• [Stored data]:
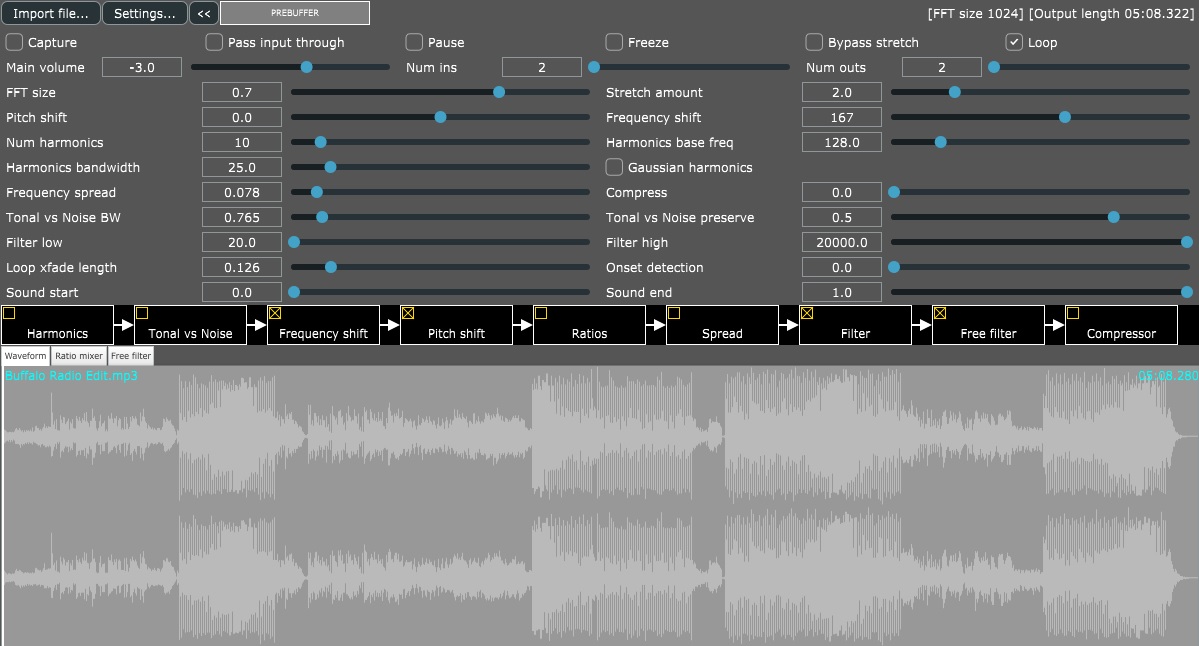Enable the Freeze checkbox
The height and width of the screenshot is (646, 1199).
tap(614, 42)
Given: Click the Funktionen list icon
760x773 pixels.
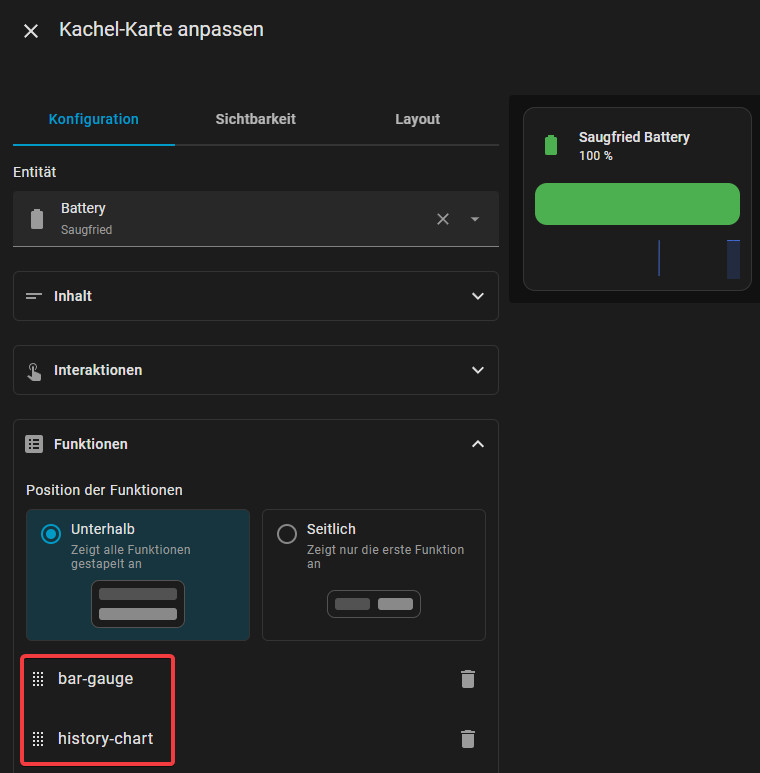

• [Problem statement]:
With the pictures left out, give again exactly the lines from the one with "Given: Click the Funktionen list icon" through the end of the data, both included.

• [Solution]:
Given: Click the Funktionen list icon
760x773 pixels.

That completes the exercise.